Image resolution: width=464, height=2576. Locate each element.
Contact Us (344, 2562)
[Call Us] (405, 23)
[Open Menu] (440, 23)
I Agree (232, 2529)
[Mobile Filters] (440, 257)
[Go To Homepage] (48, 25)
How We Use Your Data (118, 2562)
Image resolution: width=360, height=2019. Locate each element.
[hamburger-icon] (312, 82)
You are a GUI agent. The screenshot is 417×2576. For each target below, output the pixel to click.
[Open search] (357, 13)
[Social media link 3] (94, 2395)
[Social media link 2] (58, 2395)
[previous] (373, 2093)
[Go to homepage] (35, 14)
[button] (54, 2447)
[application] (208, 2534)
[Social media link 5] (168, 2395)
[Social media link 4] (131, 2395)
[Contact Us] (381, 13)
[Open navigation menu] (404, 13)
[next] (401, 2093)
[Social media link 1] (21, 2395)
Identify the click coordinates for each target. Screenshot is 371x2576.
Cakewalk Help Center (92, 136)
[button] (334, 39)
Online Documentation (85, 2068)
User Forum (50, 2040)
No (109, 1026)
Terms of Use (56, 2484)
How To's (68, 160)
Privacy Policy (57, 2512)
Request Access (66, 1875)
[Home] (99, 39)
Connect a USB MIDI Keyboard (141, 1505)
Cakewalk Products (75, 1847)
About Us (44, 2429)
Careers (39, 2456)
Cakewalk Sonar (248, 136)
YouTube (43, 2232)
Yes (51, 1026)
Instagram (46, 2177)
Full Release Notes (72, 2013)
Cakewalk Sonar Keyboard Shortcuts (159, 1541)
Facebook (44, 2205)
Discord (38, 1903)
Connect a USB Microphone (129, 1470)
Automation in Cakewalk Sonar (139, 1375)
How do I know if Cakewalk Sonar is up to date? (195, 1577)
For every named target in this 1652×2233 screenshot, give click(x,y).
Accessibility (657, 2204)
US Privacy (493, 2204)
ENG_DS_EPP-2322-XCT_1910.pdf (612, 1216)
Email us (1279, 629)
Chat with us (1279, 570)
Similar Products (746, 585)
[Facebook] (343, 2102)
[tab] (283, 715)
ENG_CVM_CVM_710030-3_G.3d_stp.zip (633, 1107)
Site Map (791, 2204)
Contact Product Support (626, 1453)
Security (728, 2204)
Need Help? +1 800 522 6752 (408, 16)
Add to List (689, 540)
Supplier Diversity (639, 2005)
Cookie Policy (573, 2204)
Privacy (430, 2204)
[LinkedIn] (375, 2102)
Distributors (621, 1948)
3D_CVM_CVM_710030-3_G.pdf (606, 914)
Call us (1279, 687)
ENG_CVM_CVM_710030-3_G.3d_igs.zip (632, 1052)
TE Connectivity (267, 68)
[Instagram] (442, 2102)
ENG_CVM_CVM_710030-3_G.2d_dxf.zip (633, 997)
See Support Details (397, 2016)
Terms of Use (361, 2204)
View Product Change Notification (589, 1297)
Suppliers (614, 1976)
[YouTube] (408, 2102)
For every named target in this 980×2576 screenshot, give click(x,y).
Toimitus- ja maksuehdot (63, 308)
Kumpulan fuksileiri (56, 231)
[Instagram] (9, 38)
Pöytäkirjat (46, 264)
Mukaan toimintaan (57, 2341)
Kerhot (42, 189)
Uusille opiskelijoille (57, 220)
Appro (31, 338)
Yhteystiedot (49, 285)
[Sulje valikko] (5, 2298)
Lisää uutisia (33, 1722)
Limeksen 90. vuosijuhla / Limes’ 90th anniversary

──────────────────────────────

> Exercise brief: Transcribe the records above from the line holding "[Mobile Filters] (440, 257)" down to the line holding "ENG_CVM_CVM_710030-3_G.3d_igs.zip (632, 1052)", inclusive, without adding anything.

> Answer for the task:
[Mobile Filters] (440, 257)
[Go To Homepage] (48, 25)
How We Use Your Data (118, 2562)
Image resolution: width=360, height=2019. Locate each element.
[hamburger-icon] (312, 82)
You are a GUI agent. The screenshot is 417×2576. For each target below, output the pixel to click.
[Open search] (357, 13)
[Social media link 3] (94, 2395)
[Social media link 2] (58, 2395)
[previous] (373, 2093)
[Go to homepage] (35, 14)
[button] (54, 2447)
[application] (208, 2534)
[Social media link 5] (168, 2395)
[Social media link 4] (131, 2395)
[Contact Us] (381, 13)
[Open navigation menu] (404, 13)
[next] (401, 2093)
[Social media link 1] (21, 2395)
Identify the click coordinates for each target. Screenshot is 371x2576.
Cakewalk Help Center (92, 136)
[button] (334, 39)
Online Documentation (85, 2068)
User Forum (50, 2040)
No (109, 1026)
Terms of Use (56, 2484)
How To's (68, 160)
Privacy Policy (57, 2512)
Request Access (66, 1875)
[Home] (99, 39)
Connect a USB MIDI Keyboard (141, 1505)
Cakewalk Products (75, 1847)
About Us (44, 2429)
Careers (39, 2456)
Cakewalk Sonar (248, 136)
YouTube (43, 2232)
Yes (51, 1026)
Instagram (46, 2177)
Full Release Notes (72, 2013)
Cakewalk Sonar Keyboard Shortcuts (159, 1541)
Facebook (44, 2205)
Discord (38, 1903)
Connect a USB Microphone (129, 1470)
Automation in Cakewalk Sonar (139, 1375)
How do I know if Cakewalk Sonar is up to date? (195, 1577)
For every named target in this 1652×2233 screenshot, give click(x,y).
Accessibility (657, 2204)
US Privacy (493, 2204)
ENG_DS_EPP-2322-XCT_1910.pdf (612, 1216)
Email us (1279, 629)
Chat with us (1279, 570)
Similar Products (746, 585)
[Facebook] (343, 2102)
[tab] (283, 715)
ENG_CVM_CVM_710030-3_G.3d_stp.zip (633, 1107)
Site Map (791, 2204)
Contact Product Support (626, 1453)
Security (728, 2204)
Need Help? +1 800 522 6752 (408, 16)
Add to List (689, 540)
Supplier Diversity (639, 2005)
Cookie Policy (573, 2204)
Privacy (430, 2204)
[LinkedIn] (375, 2102)
Distributors (621, 1948)
3D_CVM_CVM_710030-3_G.pdf (606, 914)
Call us (1279, 687)
ENG_CVM_CVM_710030-3_G.3d_igs.zip (632, 1052)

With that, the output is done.